Todo era algo tranquilo hasta cuando ví en la tele a Adrián Paenza y un zócalo que me acuerdo hasta hoy: “ Maradona: doping positivo. Le habían cortado las piernas a él, a su familia y a todos los argentinos. Pero a mi mamá le quitó algo más. Cuando llegó la hora de irme del laburo, fui desesperada a mi casa. Y ahí, la Pepa viendo la tele, como durante toda la quincena. Estaba viendo la entrevista; pero hilando más fino, creo que estaba mirando las lágrimas de Diego, que empezaba a experimentar un ocaso pronunciado, al igual que mi juventud o mi vida entera.

Mi vieja me mira y me dice, asustada:

-Quien sos?

Quedé paralizada. Mi peor pesadilla y pronóstico estaban sucediendo. Mi vieja ya no sabía quién era yo, quien era Betito, y quien era ella. Mi vida entera lloraba dentro de mi, pero no mostré nada ante ella.

-Julieta…tu hija y además la que te cocina todas las noches, tonta… que no te vas a acordar de mí.

En la respuesta de la Pepa me volvieron las ganas de seguir viviendo.

-Discúlpame nena, a veces me olvidó las cosas.

Este diálogo lo tuvimos dos años consecutivos, todas las noches y yo me despedazaba en angustia cada vez que me apoyaba en el almohadón para descansar.
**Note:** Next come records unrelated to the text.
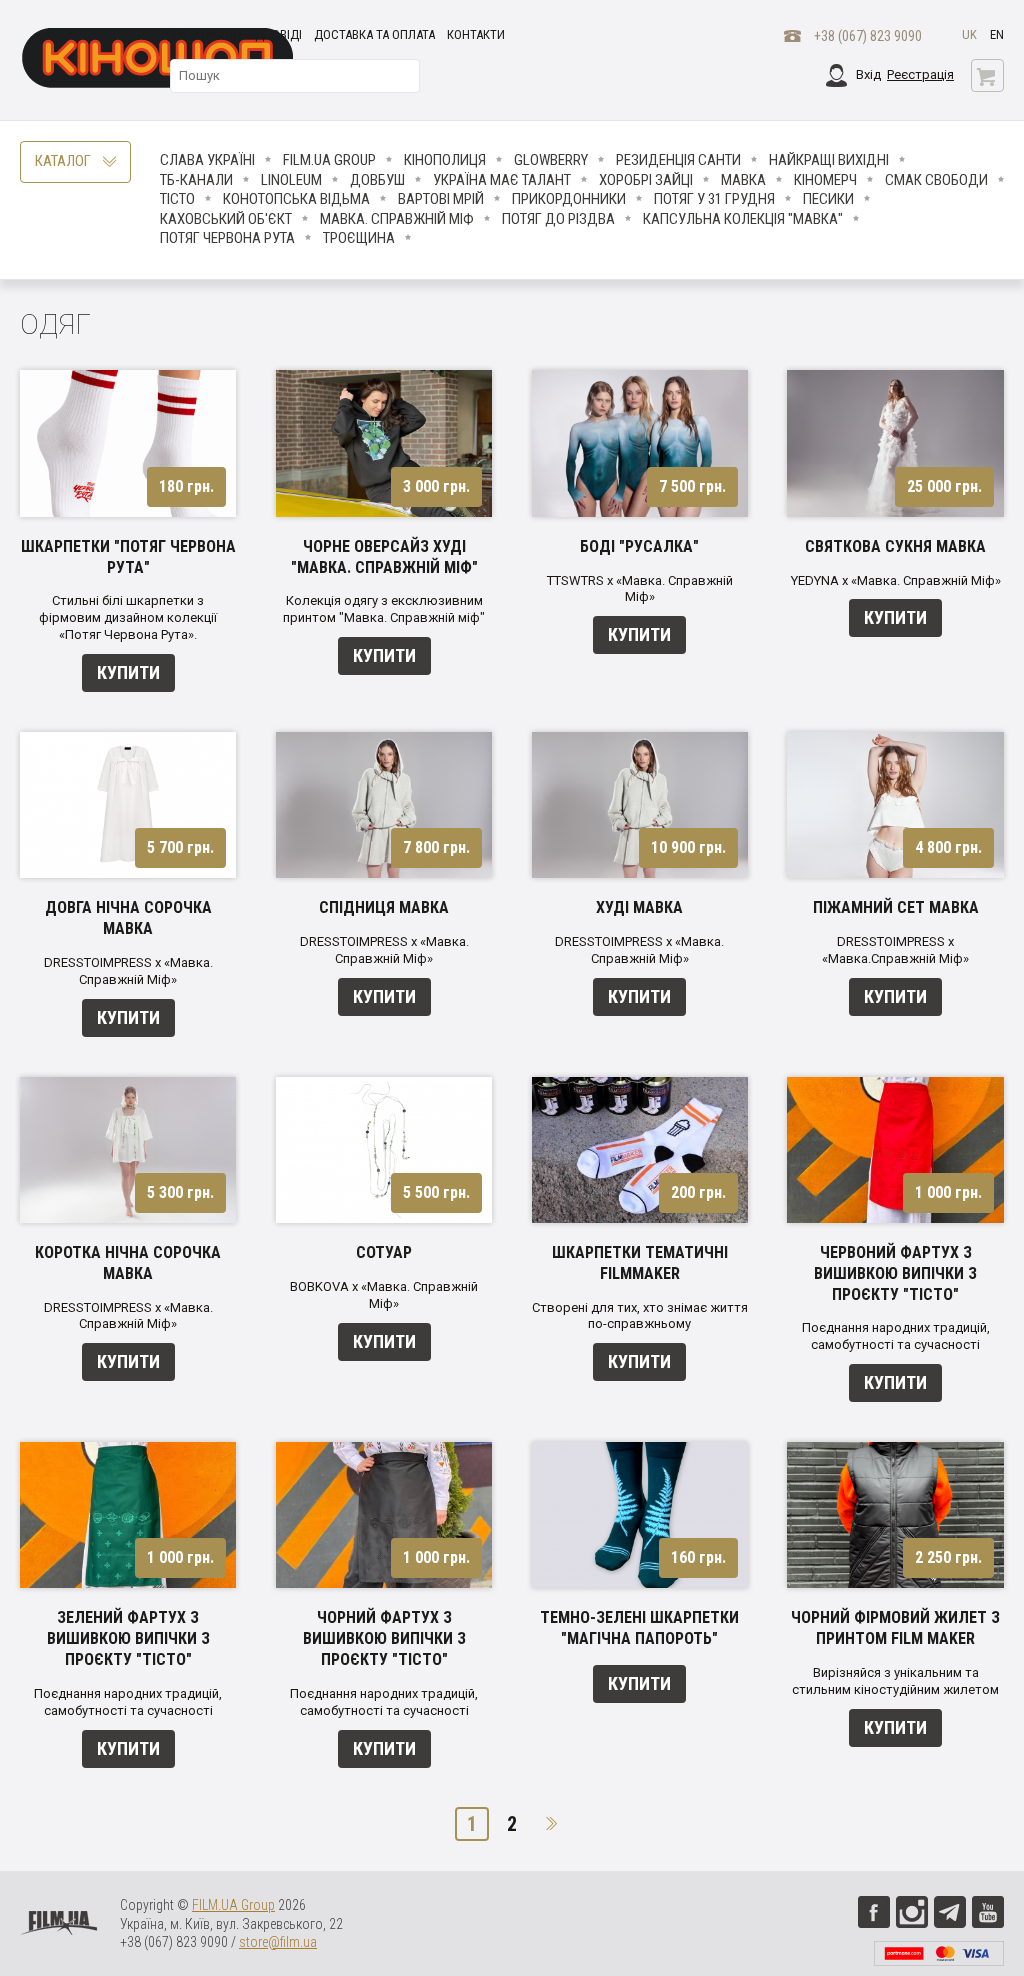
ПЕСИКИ (828, 199)
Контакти (476, 34)
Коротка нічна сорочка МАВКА (128, 1263)
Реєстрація (920, 74)
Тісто (177, 199)
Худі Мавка (639, 907)
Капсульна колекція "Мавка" (743, 219)
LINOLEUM (291, 180)
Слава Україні (207, 160)
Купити (128, 672)
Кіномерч (825, 180)
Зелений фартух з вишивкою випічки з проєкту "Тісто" (128, 1638)
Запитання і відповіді (236, 34)
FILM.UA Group (329, 160)
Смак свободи (936, 180)
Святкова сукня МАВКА (895, 546)
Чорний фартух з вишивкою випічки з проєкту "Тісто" (384, 1638)
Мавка (743, 180)
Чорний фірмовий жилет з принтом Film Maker (895, 1628)
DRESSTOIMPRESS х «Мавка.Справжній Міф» (895, 950)
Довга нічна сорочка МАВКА (128, 918)
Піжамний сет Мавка (896, 907)
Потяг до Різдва (558, 219)
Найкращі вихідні (829, 160)
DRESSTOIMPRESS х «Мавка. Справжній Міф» (128, 971)
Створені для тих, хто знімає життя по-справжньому (640, 1316)
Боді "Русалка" (639, 546)
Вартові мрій (441, 199)
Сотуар (384, 1252)
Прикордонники (569, 199)
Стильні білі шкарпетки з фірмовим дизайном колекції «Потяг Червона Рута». (128, 617)
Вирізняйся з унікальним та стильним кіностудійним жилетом (895, 1681)
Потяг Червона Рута (227, 238)
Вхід (868, 74)
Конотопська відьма (296, 199)
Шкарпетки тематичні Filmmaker (640, 1263)
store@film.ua (278, 1942)
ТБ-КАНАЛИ (196, 180)
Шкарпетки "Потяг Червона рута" (128, 557)
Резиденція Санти (678, 160)
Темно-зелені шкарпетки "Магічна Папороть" (639, 1628)
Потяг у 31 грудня (714, 199)
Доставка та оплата (374, 34)
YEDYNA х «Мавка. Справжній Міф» (896, 580)
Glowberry (551, 160)
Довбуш (377, 180)
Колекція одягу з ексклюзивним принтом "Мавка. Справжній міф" (384, 609)
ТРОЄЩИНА (359, 238)
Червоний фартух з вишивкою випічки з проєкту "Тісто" (895, 1273)
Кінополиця (445, 160)
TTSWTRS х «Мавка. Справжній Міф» (640, 589)
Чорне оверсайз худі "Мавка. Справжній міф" (384, 557)
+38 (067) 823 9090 (868, 36)
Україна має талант (502, 180)
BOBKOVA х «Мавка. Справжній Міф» (384, 1295)
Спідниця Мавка (384, 907)
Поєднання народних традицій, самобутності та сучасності (896, 1336)
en (997, 34)
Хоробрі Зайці (646, 180)
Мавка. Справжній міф (397, 219)
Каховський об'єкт (226, 219)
Pensé en hacer algo drastico, algo que elimine esa angustia para siempre y algo que le devolviera a mi vieja a la realidad mía. Me agarró un ataque de ansiedad por investigar sobre la cuestión, de leer revistas del tema, de hablar con conocidos y desconocidos por esta enfermedad. Pero nada. Mi cabeza era un hueco que debía llenarla de una puta idea. Disculpa Pili, que sea tan mal hablada, pero mi vieja me crió en el tablón, no en una cuna de oro. Y de alguna forma se lo tengo que agradecer.
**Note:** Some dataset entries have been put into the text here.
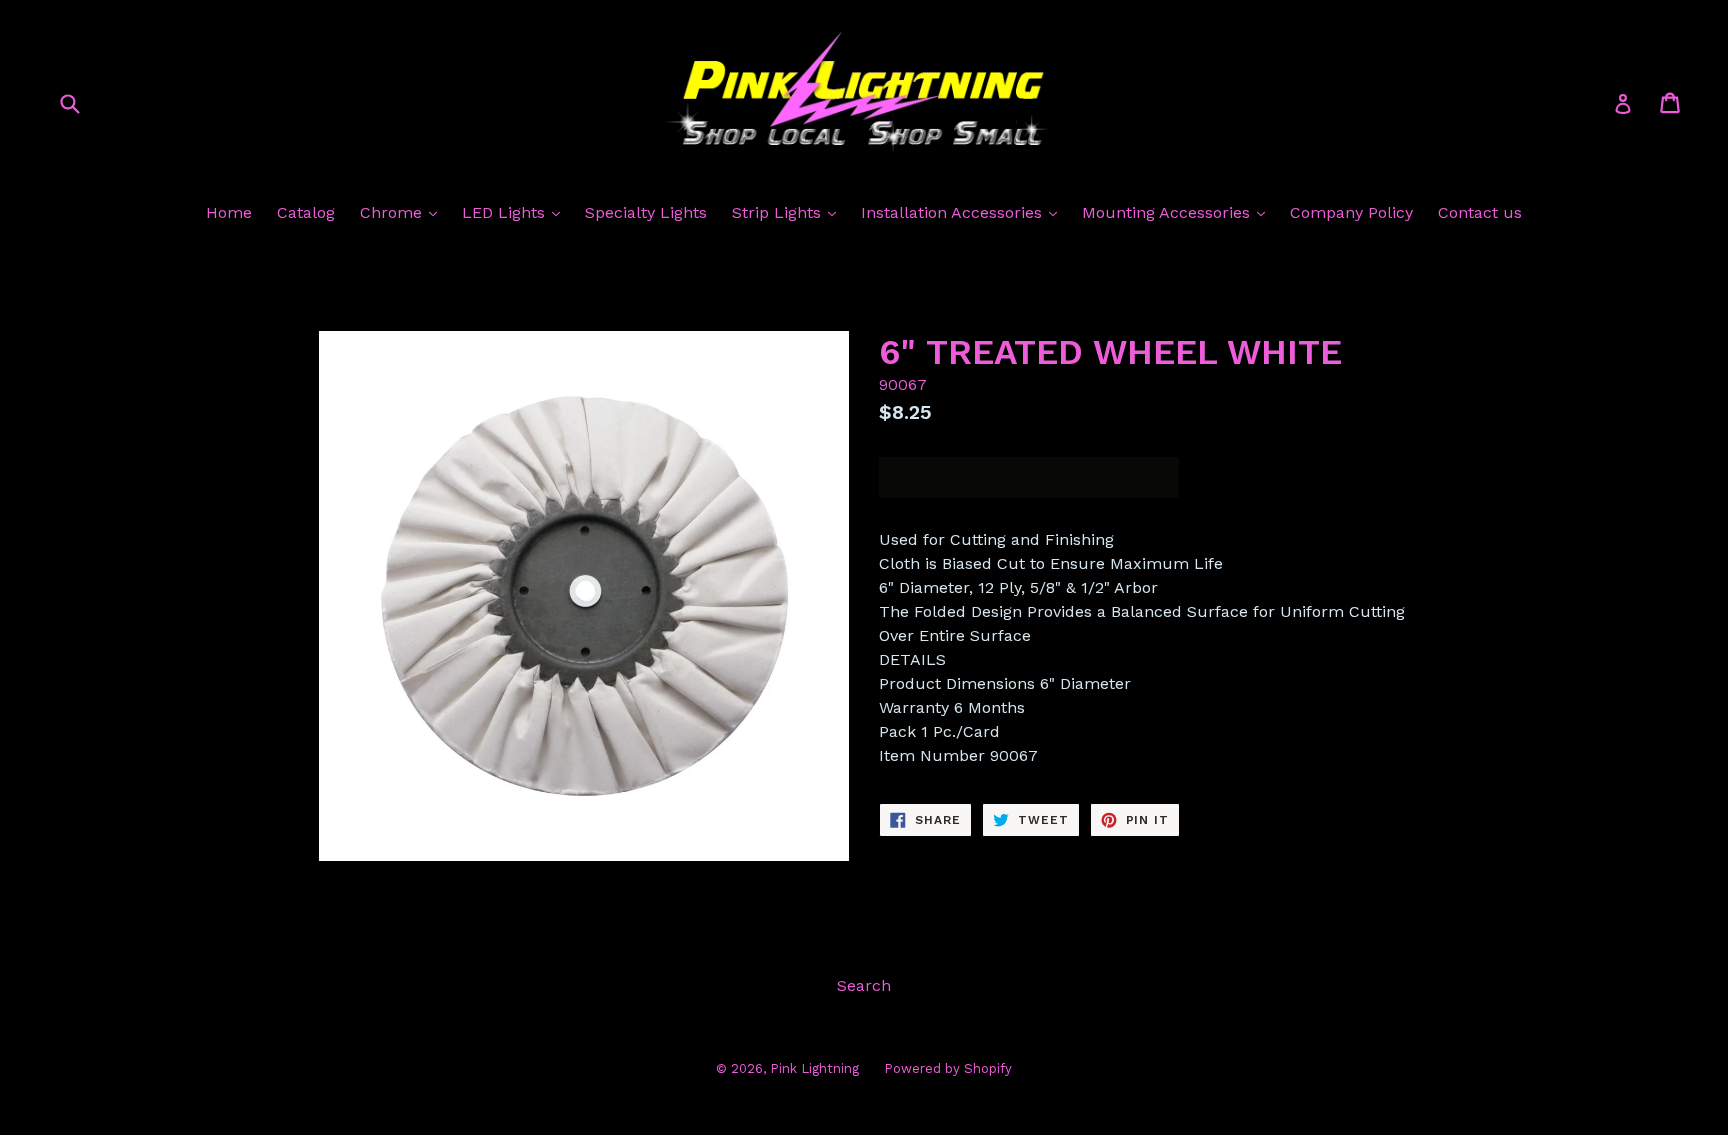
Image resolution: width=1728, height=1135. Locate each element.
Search (864, 985)
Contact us (1480, 212)
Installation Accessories (954, 212)
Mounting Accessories (1168, 212)
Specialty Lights (646, 212)
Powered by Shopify (948, 1068)
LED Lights (506, 212)
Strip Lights (779, 212)
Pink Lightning (814, 1068)
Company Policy (1351, 212)
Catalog (306, 212)
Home (229, 212)
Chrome (393, 212)
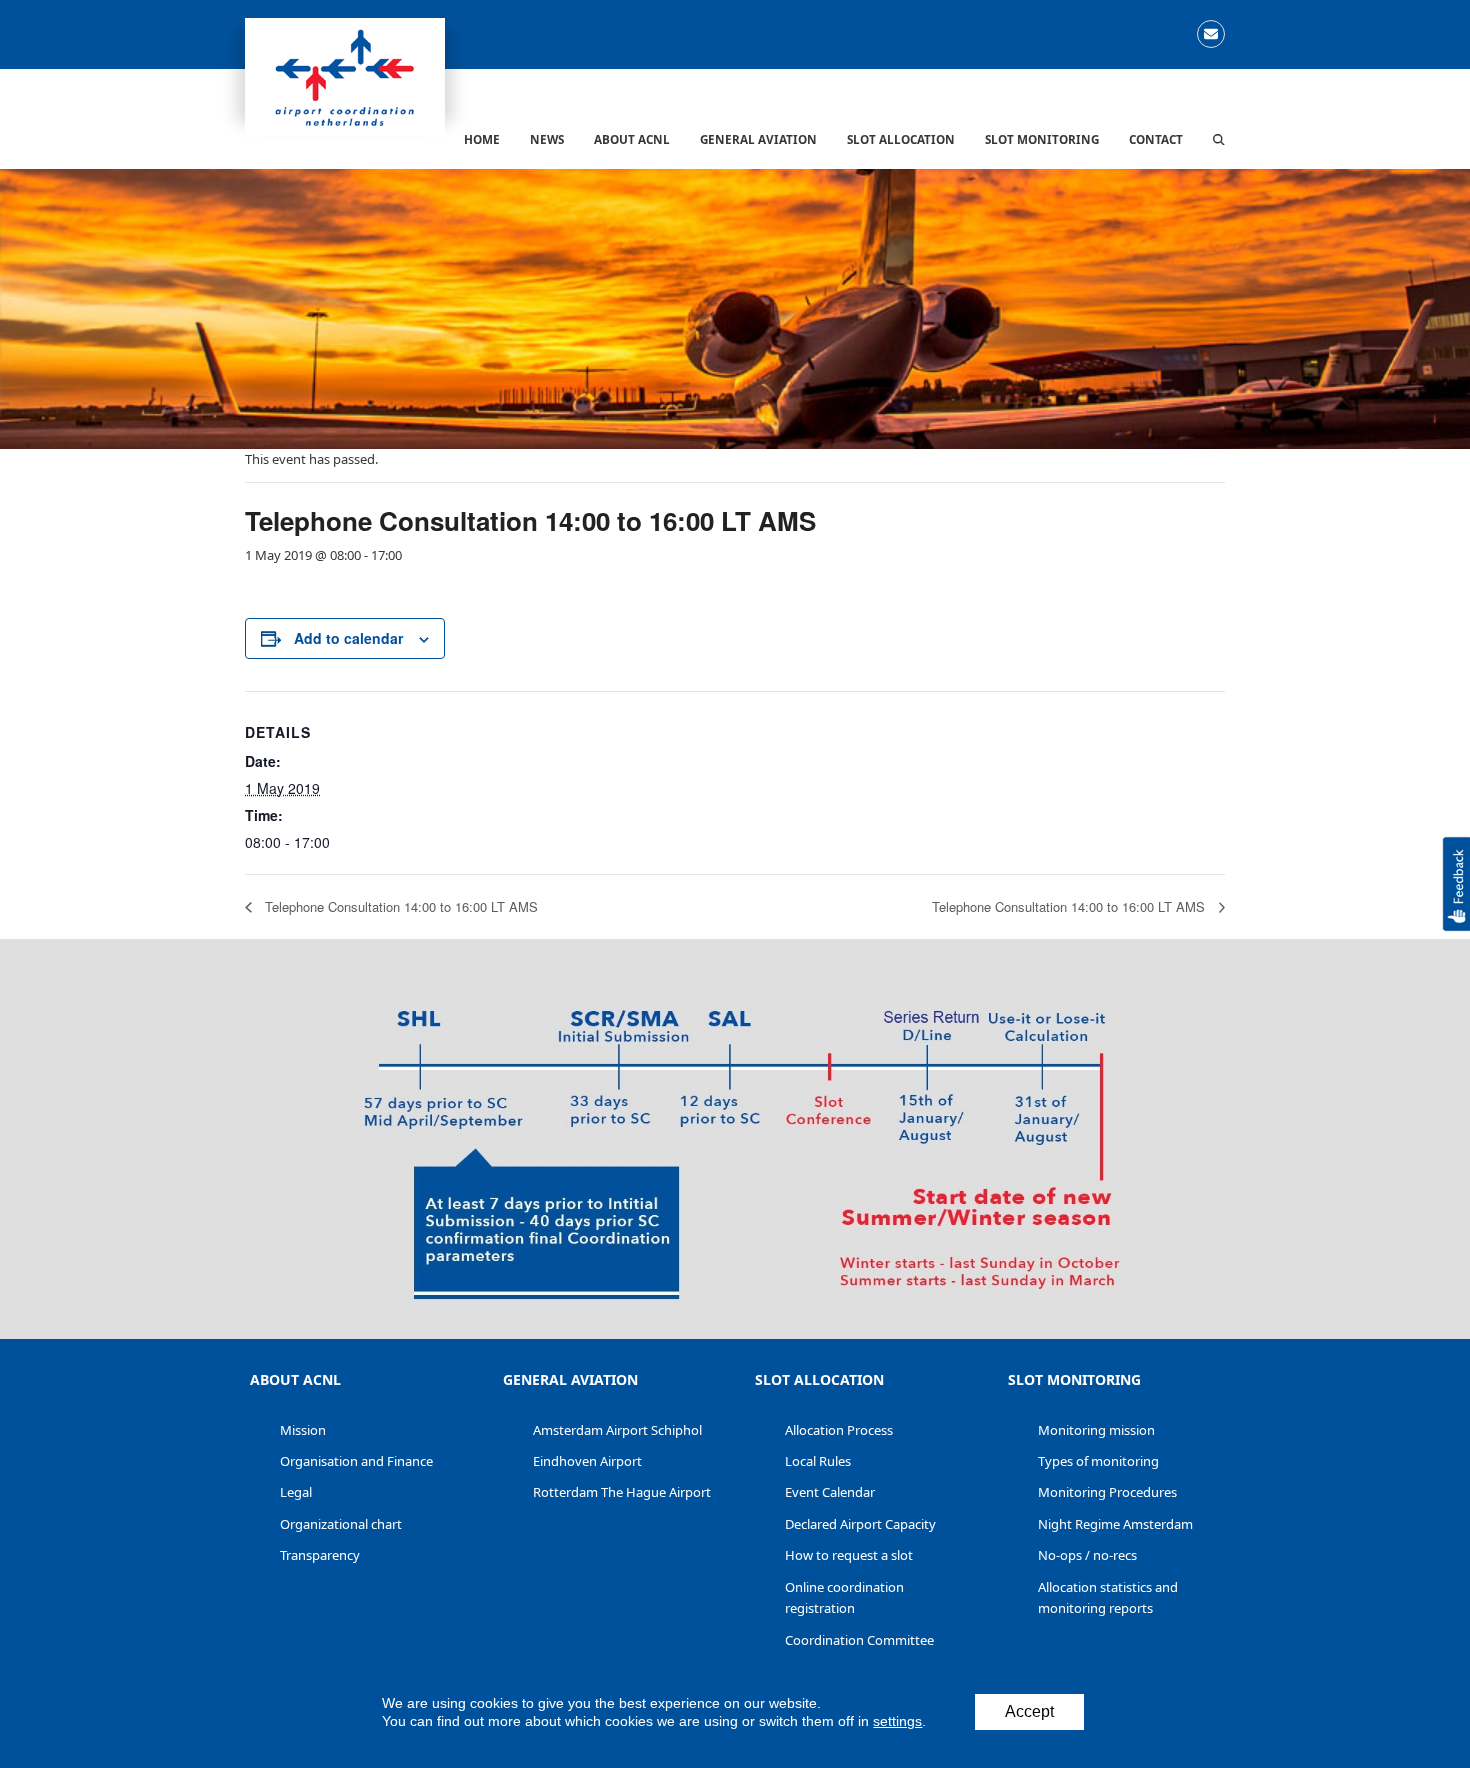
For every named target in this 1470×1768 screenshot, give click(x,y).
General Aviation (570, 1379)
Pasaron los días y se me ocurrió una idea.

Podría llegar a ser una idea maestra o tal vez, un intento desesperado de hacer algo por verla mejor. Recordé que una vez leí que unos científicos experimentaron con enfermos de Alzheimer, tratando de hacerles revivir recuerdos, de la manera más idéntica posible y ahí, se me ocurrió esa aventura. Caminé demasiado de una punta a la otra para juntar los materiales y recrear el momento justo que sentía que la Pepa seguramente recordaría.
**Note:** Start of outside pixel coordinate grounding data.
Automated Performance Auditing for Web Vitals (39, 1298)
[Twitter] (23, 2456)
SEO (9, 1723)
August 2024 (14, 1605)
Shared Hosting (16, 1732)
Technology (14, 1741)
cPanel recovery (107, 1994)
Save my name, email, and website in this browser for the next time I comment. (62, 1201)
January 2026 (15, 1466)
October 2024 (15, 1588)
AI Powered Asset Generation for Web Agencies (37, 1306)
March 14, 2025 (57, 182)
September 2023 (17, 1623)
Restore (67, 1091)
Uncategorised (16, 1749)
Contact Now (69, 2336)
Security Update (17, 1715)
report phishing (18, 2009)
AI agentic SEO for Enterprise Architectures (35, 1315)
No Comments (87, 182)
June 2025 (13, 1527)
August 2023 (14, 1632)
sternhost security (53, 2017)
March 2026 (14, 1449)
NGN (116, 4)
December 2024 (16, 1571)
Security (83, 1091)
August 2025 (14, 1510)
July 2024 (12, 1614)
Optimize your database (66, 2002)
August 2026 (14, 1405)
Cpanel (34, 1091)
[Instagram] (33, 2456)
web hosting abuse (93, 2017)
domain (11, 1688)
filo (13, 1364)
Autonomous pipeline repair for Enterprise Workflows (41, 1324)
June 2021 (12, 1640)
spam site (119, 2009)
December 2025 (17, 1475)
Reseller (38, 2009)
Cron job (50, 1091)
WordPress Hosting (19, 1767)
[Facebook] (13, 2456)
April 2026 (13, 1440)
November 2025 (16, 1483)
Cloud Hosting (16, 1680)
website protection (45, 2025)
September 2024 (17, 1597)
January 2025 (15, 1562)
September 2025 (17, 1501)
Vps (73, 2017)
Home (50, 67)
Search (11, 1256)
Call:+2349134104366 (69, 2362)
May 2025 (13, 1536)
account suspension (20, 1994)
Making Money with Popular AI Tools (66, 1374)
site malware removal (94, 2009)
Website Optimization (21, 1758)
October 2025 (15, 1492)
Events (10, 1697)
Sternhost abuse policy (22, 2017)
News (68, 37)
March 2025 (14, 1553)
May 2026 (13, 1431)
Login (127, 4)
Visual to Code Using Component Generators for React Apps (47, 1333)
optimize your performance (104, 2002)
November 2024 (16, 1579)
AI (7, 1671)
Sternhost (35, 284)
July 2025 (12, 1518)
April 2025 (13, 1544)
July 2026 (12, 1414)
Fui a ATC, a Radio Continental, lloré para que me dieran las copias que les exigi y, busqué por cielo y tierra al tipo, al flaco, al caballero que la haga feliz a mi mamá. Una semana me dijo el tipo y esperé, lo fui a buscar y me lo mostró. Era estupendo, ideal para lo que quería hacer.

Fui al Once, al Parque Rivadavia y compré las banderas y el cotillón de época. Y llegó el día que tomé la decisión de llevar a cabo mi plan.

Esperé a que hubiera el mismo clima que aquel invierno del 86. La Pepa dormía mientras acomodaba las serpentinas en las puertas, en las ventanas. Me acomodé en el cuerpo la camiseta que me había comprado mi vieja en esa ocasión. Me iba de pedo, pero me entraba. Prepare una chocolatada caliente como la de ese día. Moví los muebles, tal cual mi memoria me recordaba el orden en que estaban hace casi veinticinco años. Saqué del sótano la tele a color y volé a la mierda el plasma de cuarenta pulgadas que había comprado para ver el mundial que se iba a jugar en un par de meses. Esperé la hora exacta del comienzo del partido para llamar a mi vieja. La levanté.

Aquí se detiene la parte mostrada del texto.